(Source data)
== == ==

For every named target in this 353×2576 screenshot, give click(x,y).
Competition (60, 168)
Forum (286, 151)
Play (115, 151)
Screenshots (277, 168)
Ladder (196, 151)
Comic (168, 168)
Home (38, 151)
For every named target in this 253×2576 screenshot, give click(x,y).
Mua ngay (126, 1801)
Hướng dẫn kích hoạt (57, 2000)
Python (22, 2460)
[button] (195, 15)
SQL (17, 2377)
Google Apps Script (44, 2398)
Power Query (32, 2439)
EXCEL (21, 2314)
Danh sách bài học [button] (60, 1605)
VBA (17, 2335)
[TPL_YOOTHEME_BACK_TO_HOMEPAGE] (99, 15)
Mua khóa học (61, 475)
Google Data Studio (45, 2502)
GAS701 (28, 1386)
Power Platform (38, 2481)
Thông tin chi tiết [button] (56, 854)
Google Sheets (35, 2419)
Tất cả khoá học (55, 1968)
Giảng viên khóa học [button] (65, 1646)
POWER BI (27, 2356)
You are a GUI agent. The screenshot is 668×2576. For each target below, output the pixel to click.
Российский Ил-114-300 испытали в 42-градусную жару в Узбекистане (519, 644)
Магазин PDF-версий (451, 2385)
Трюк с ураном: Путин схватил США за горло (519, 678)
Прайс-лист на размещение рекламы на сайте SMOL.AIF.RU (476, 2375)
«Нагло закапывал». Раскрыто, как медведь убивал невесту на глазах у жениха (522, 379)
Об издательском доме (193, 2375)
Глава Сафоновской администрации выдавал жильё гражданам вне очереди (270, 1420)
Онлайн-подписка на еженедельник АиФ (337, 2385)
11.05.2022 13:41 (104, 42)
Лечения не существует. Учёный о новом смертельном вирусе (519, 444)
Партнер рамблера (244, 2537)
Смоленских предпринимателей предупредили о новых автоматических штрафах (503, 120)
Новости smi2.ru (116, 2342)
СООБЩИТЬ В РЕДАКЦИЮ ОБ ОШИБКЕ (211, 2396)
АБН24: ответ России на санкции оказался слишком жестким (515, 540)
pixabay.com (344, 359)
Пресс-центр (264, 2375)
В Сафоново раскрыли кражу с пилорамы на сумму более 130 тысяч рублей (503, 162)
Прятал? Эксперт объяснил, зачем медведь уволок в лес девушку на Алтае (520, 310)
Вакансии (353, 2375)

== == ==

• _AIM OF THE EXERCISE_
Take exactly the lines from the one containing "Power Query (32, 2439)" through the one containing "POWER BI (27, 2356)" in the data above, and output them with nothing added.

• _SOLUTION FOR THIS PROBLEM_
Power Query (32, 2439)
EXCEL (21, 2314)
Danh sách bài học [button] (60, 1605)
VBA (17, 2335)
[TPL_YOOTHEME_BACK_TO_HOMEPAGE] (99, 15)
Mua khóa học (61, 475)
Google Data Studio (45, 2502)
GAS701 (28, 1386)
Power Platform (38, 2481)
Thông tin chi tiết [button] (56, 854)
Google Sheets (35, 2419)
Tất cả khoá học (55, 1968)
Giảng viên khóa học [button] (65, 1646)
POWER BI (27, 2356)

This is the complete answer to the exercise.